Selon le Dr Saran Keita, le stress et l’anxiété influencent également les comportements alimentaires et favorisent la prise de poids. Un autre facteur souvent négligé en Guinée est la perception culturelle du corps. « Lorsqu’une personne est grosse, c’est synonyme de tranquillité et de répit, alors que malheureusement non », souligne la spécialiste.
Dr Saran Keita
L’obésité ne se limite pas à une question de santé physique. Son impact psychologique et social est tout aussi important. Mademoiselle Kaba raconte son expérience : « Depuis ma prise de poids incontrôlée, je suis devenue le centre des moqueries de mes proches. Cela me complexe davantage, car je ne me sens plus bien dans ma peau et dans ma tête ». Quant à Elisabeth Guilavogui, elle lutte au quotidien pour adopter un mode de vie plus sain : « Mon principal défi dans cette lutte contre l’obésité reste mon alimentation, surtout la nuit. Je me suis finalement mise au sport dans une salle de gym récemment, mais c’est plutôt dur. Je fais donc de la marche et j’essaie de ne pas trop grignoter ».
Le Dr Saran Keita insiste sur la nécessité d’une prise de conscience individuelle et collective. Voici quelques unes de ses recommandations essentielles :
L’obésité en Guinée ne se résume pas à des chiffres, elle représente une réalité qui touche de nombreuses personnes au quotidien, avec des conséquences bien réelles sur leur santé physique et mentale.
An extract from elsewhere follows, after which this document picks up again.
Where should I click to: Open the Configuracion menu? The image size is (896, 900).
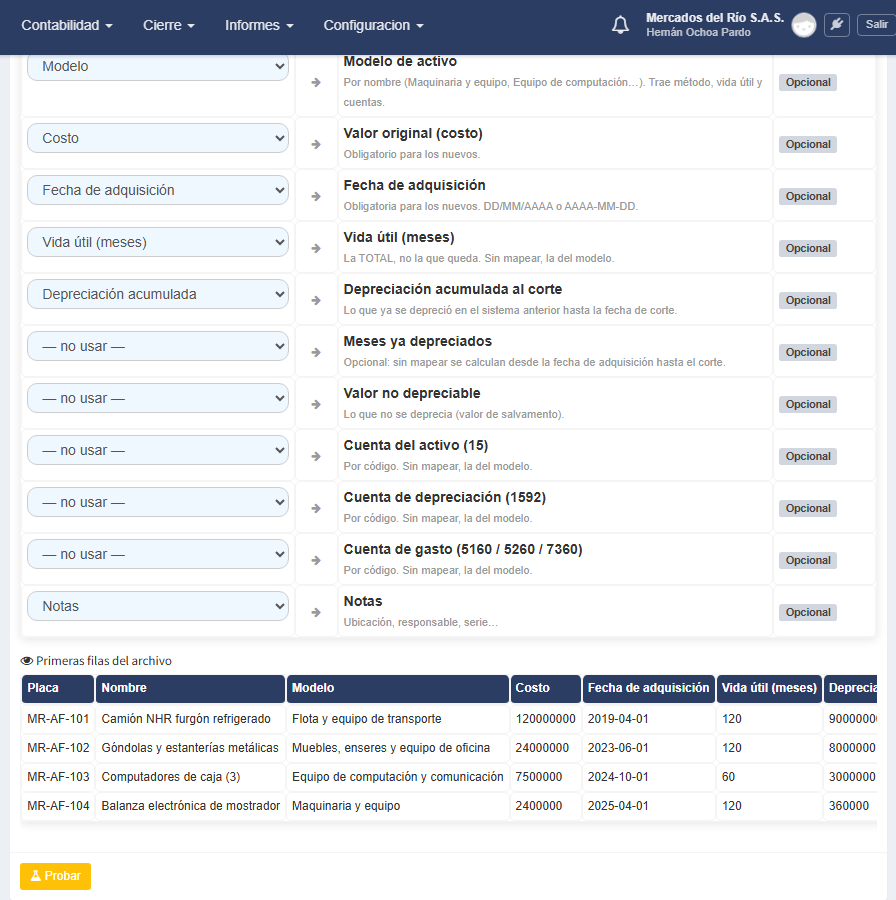pos(373,25)
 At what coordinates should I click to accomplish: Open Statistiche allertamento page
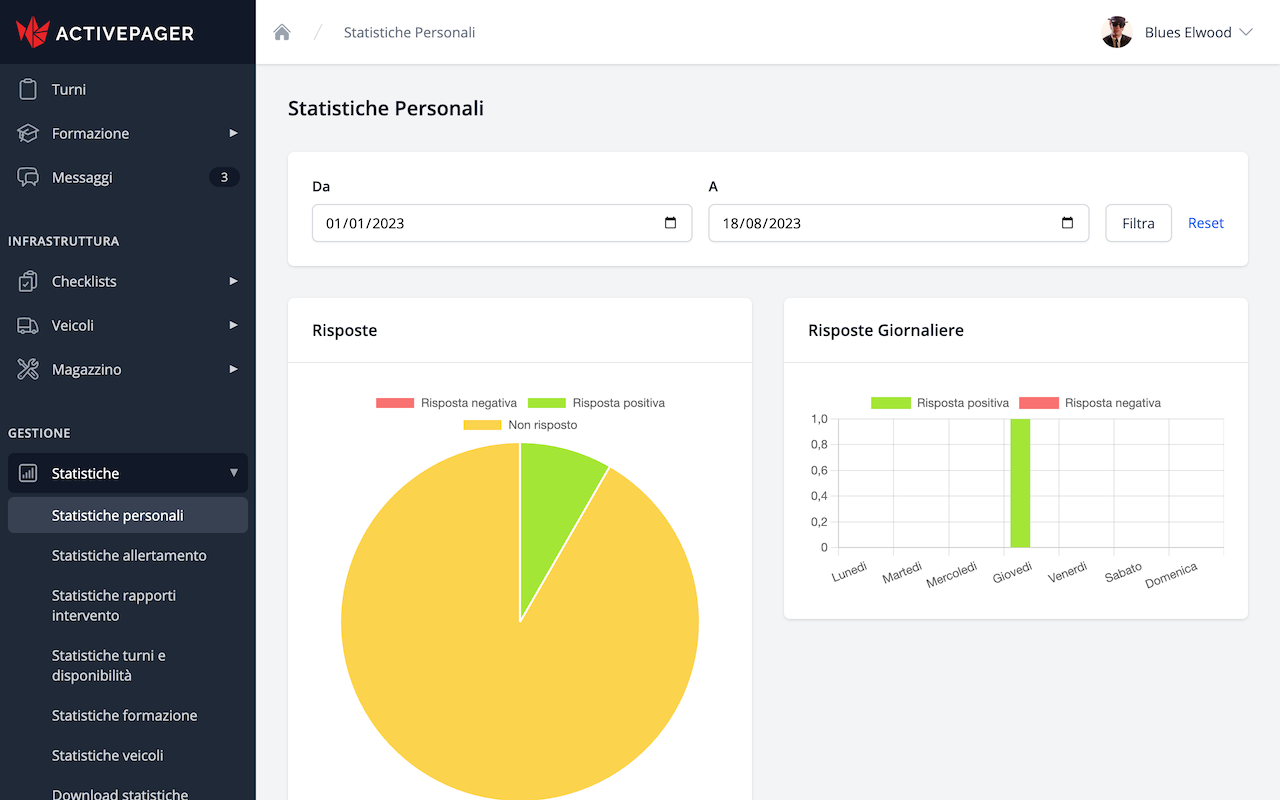[x=129, y=555]
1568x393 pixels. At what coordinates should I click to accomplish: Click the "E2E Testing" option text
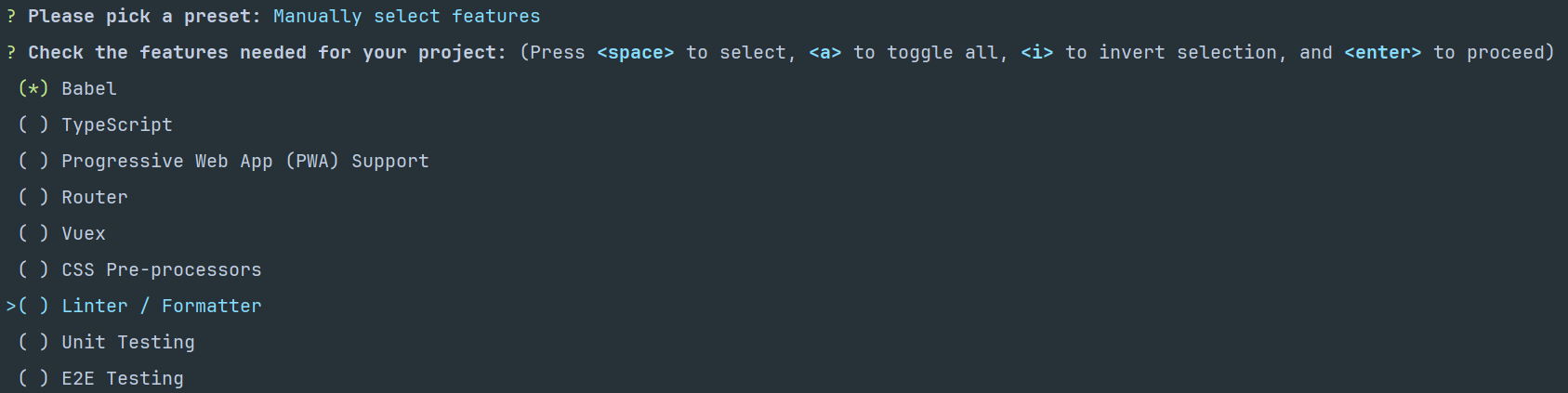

Derrière chaque statistique, il y a des histoires comme celles d’Elisabeth et de Mademoiselle Kaba, qui se battent pour retrouver un équilibre, souvent sans soutien adapté.
Plutôt que de juger, il est essentiel d’écouter et d’accompagner. Lutter contre l’obésité ne se résume pas à dire "mangez mieux et bougez plus". Il faut aussi reconnaître les défis rencontrés : l’influence du mode de vie, le stress, les contraintes économiques et culturelles.
Il ne s’agit pas de correspondre à une norme, mais de permettre à chacun de vivre mieux, en meilleure santé et en harmonie avec son corps. Parce qu’au final, il ne s’agit pas seulement de chiffres, mais de vies.